═════ Record excerpts ═════

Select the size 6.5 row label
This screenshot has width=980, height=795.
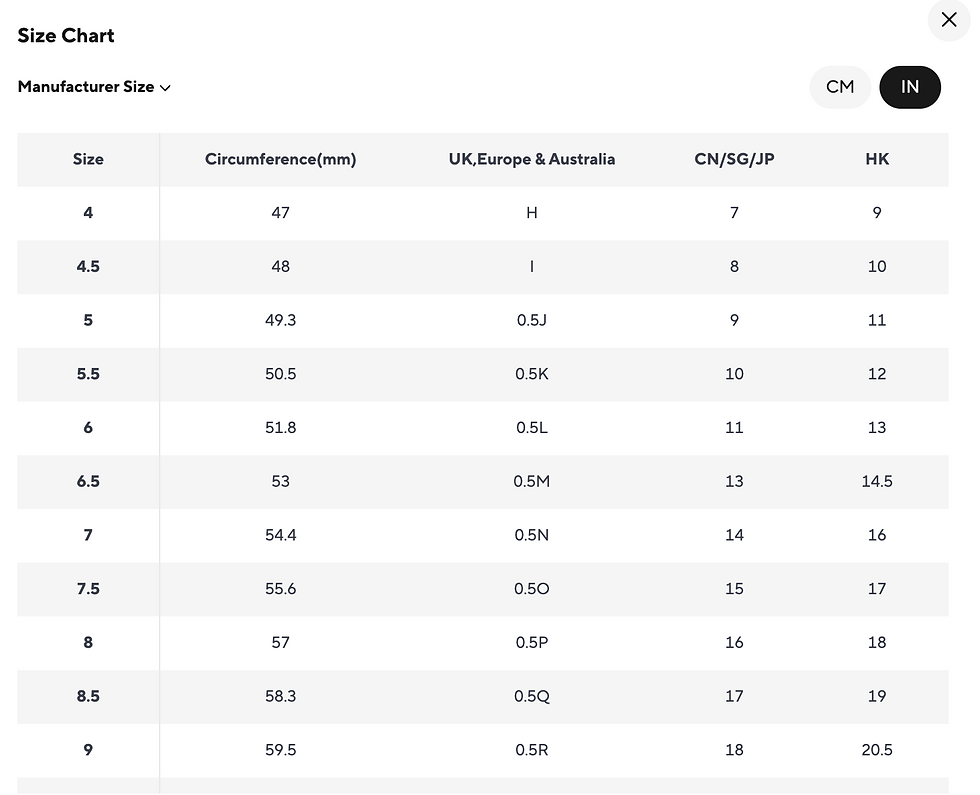(x=88, y=481)
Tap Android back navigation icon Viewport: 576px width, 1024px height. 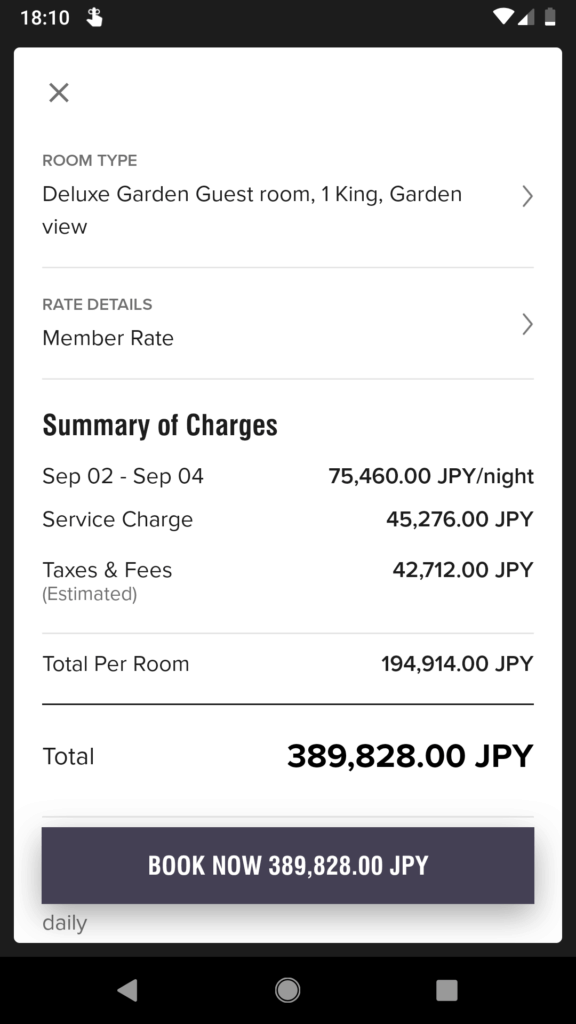click(x=128, y=990)
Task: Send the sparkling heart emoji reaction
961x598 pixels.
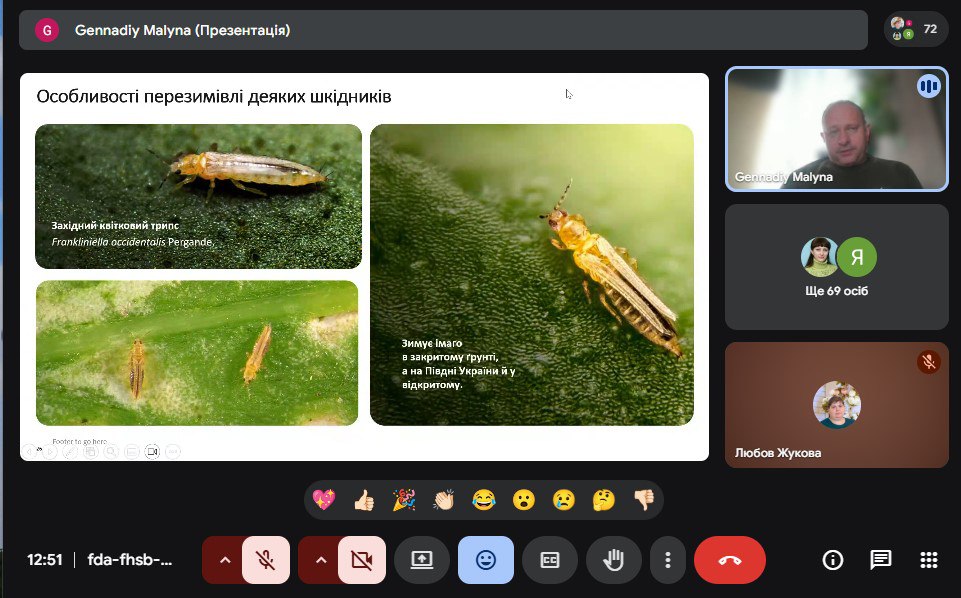Action: 324,500
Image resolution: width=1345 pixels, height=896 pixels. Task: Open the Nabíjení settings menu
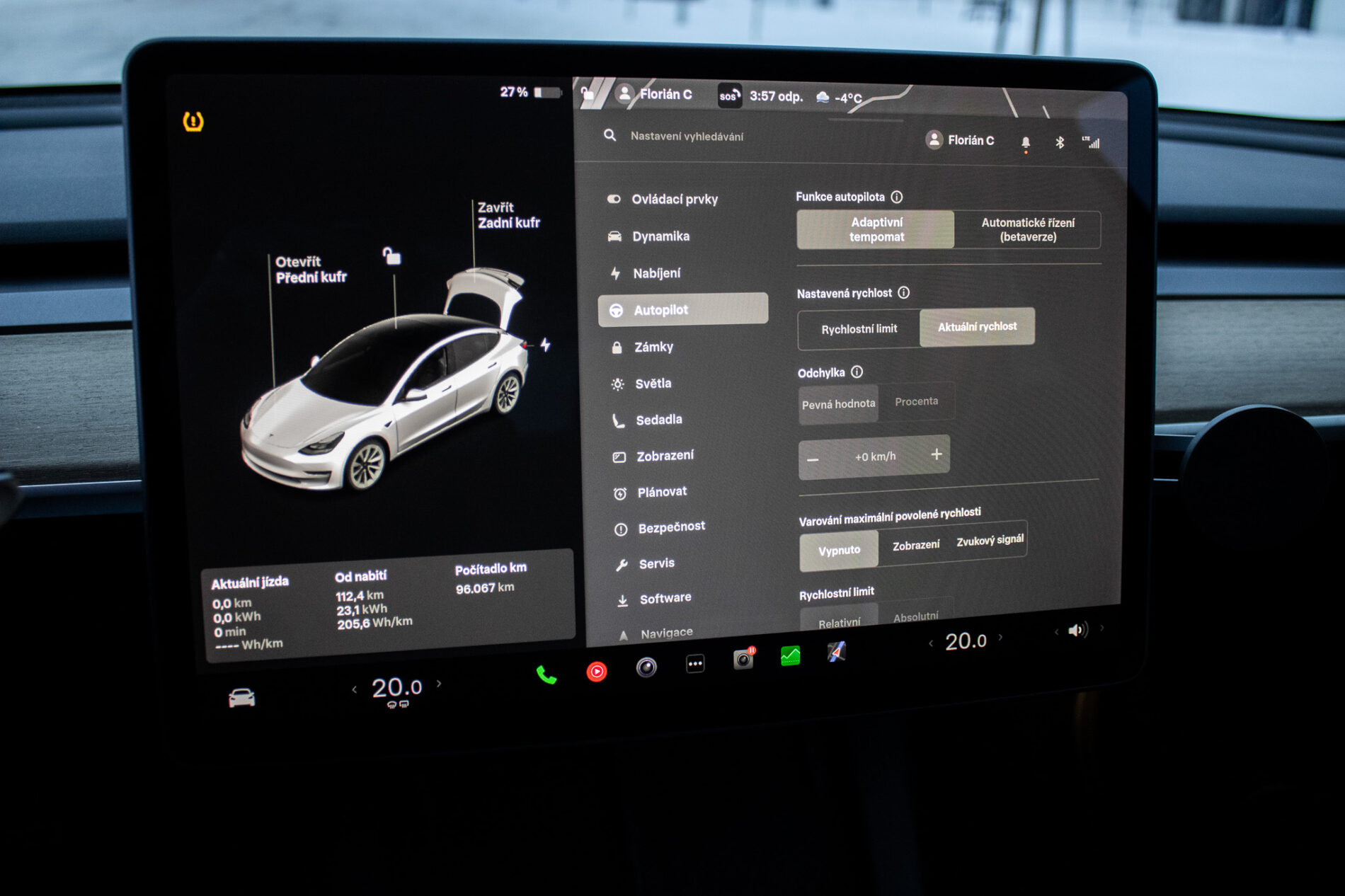point(656,273)
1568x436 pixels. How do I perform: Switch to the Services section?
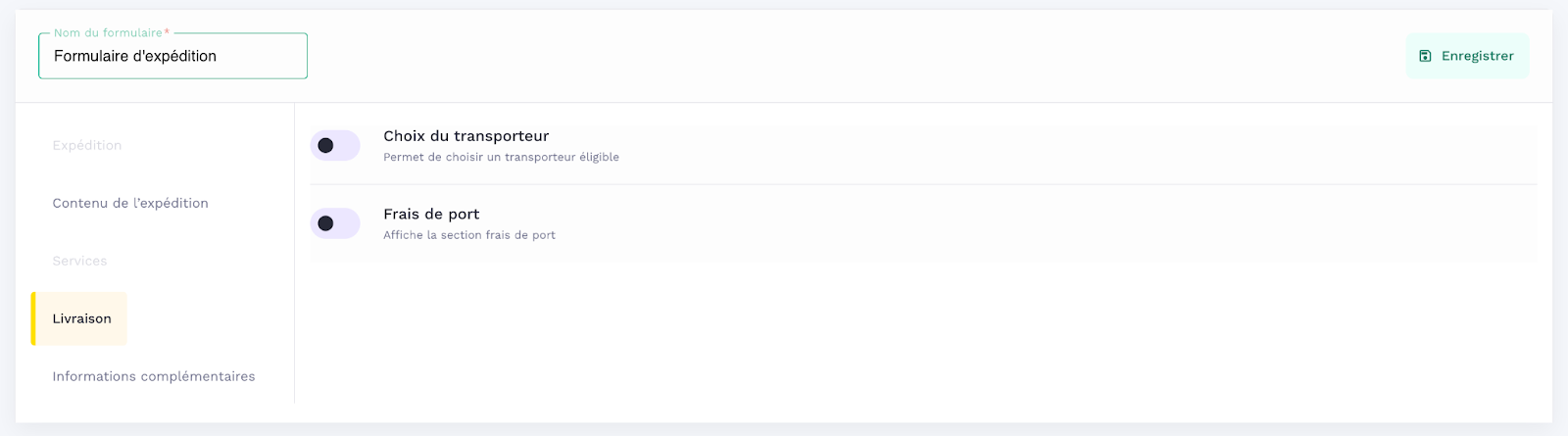[x=79, y=261]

═════

Task description
If a picture falls within the lines from the one containing "Image resolution: width=1345" through the end of the material, leave it out while repeating those lines exactly.

Response area
Image resolution: width=1345 pixels, height=896 pixels. Task: Open the Nabíjení settings menu
point(656,273)
1568x436 pixels. How do I perform: Switch to the Services section?
[x=79, y=261]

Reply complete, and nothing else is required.